= Supplied entries =
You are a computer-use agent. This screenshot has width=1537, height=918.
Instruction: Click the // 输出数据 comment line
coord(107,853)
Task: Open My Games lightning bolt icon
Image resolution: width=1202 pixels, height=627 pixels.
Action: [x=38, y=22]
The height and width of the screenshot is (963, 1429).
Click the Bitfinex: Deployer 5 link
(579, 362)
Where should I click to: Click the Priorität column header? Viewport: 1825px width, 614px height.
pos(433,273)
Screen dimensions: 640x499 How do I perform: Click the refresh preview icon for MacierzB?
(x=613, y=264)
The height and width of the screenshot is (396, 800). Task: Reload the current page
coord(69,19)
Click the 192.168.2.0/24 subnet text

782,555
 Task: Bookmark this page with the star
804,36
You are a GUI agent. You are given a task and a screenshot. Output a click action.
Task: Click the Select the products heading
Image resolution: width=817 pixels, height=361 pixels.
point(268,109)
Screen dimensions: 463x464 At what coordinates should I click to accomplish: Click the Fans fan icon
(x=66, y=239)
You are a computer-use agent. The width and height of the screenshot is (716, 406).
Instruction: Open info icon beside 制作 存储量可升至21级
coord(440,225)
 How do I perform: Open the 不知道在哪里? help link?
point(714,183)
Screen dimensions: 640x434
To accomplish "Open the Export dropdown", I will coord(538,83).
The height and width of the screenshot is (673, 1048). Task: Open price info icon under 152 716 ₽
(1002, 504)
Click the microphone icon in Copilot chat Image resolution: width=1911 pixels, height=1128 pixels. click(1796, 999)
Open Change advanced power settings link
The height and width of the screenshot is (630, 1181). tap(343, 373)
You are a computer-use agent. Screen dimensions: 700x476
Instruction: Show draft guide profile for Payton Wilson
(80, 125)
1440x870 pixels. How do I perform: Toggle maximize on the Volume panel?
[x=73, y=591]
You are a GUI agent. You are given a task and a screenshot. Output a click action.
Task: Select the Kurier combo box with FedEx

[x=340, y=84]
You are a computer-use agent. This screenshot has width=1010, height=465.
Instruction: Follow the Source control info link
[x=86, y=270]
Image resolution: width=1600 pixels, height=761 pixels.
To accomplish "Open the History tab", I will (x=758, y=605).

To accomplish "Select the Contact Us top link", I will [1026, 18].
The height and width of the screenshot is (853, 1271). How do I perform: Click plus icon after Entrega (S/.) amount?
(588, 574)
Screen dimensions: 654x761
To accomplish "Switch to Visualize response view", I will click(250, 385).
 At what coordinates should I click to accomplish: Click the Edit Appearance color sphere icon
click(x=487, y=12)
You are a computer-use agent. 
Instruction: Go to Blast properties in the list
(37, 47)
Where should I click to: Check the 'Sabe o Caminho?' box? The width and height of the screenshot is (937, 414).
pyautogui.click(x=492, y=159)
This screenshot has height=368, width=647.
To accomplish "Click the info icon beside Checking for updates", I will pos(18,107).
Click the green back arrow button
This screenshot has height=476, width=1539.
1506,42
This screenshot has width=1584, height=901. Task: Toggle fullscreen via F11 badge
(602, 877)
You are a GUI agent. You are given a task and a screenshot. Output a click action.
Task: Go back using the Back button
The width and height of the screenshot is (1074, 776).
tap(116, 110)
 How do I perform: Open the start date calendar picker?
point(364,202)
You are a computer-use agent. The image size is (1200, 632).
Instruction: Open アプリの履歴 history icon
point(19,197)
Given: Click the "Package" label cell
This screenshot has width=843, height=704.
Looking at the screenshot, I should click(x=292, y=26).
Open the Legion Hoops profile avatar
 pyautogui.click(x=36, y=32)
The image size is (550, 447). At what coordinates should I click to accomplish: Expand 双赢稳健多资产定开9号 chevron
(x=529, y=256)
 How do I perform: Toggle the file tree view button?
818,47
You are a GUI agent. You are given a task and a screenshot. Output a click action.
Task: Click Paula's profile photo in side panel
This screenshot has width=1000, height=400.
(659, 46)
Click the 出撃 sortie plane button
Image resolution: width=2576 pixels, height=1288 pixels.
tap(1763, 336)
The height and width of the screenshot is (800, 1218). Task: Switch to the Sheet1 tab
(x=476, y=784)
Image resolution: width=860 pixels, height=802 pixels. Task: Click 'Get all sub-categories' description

= Problem description =
Transcribe exactly, and only, the lines that extend from the one containing "Task: Click Paula's" to the end of the records above, inclusive of both.

= Exercise response =
Task: Click Paula's profile photo in side panel
This screenshot has width=1000, height=400.
(659, 46)
Click the 出撃 sortie plane button
Image resolution: width=2576 pixels, height=1288 pixels.
tap(1763, 336)
The height and width of the screenshot is (800, 1218). Task: Switch to the Sheet1 tab
(x=476, y=784)
Image resolution: width=860 pixels, height=802 pixels. Task: Click 'Get all sub-categories' description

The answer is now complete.